What you need to do -> Copy the text lines of the records below word for word, leaving out the pictures.

+++ Records shown +++

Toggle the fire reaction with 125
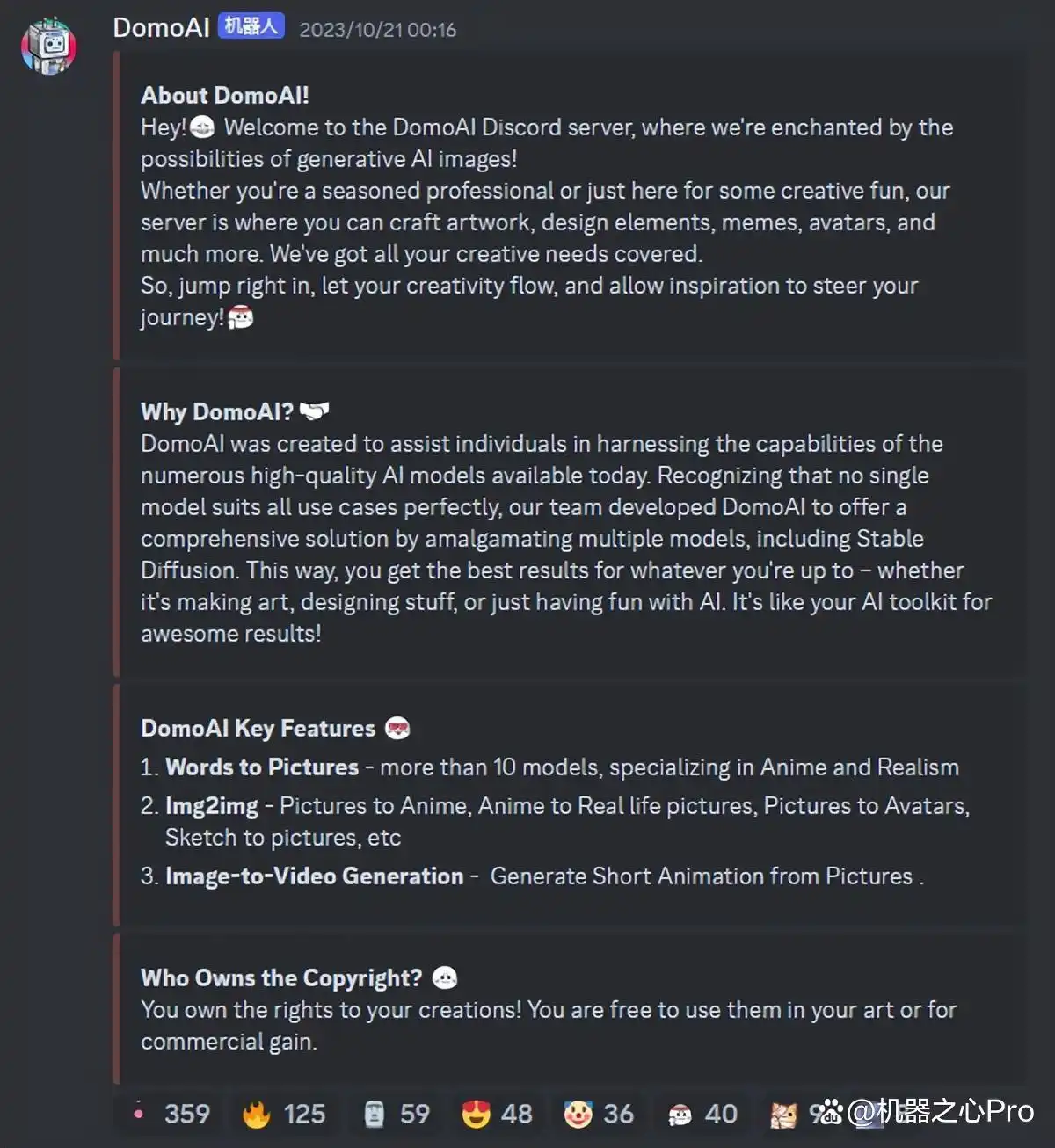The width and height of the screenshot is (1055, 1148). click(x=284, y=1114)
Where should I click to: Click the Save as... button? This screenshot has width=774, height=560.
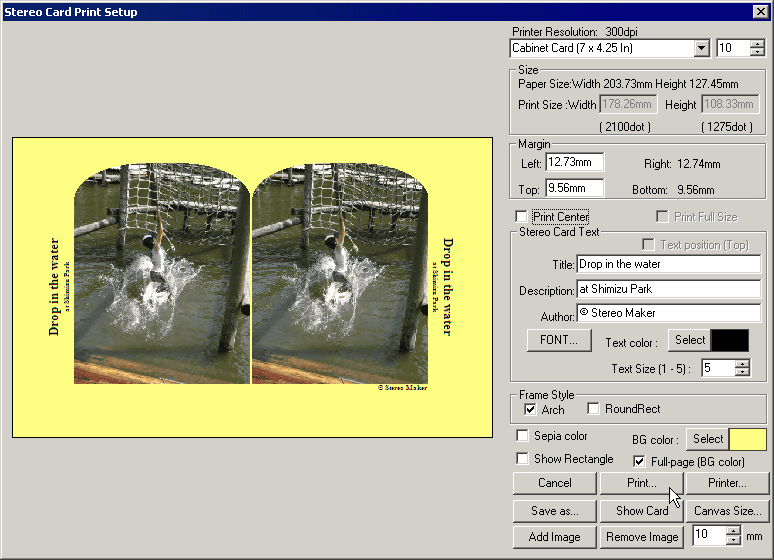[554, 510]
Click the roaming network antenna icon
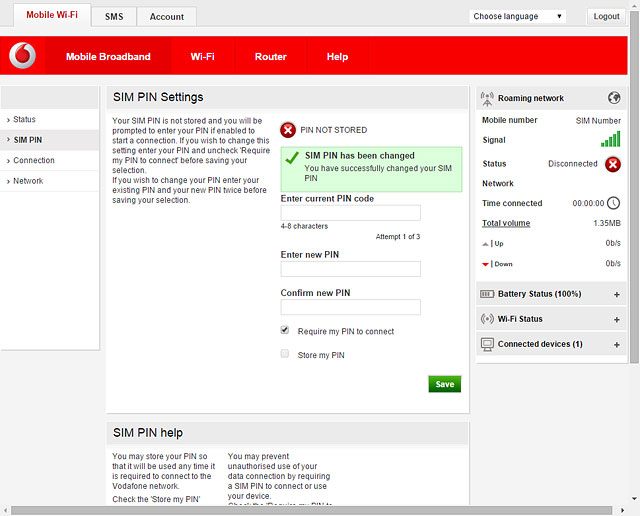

+++

Solution ->
Toggle the fire reaction with 125
The width and height of the screenshot is (1055, 1148). click(x=284, y=1114)
Where should I click to: Click the Save as... button? This screenshot has width=774, height=560.
[554, 510]
Click the roaming network antenna icon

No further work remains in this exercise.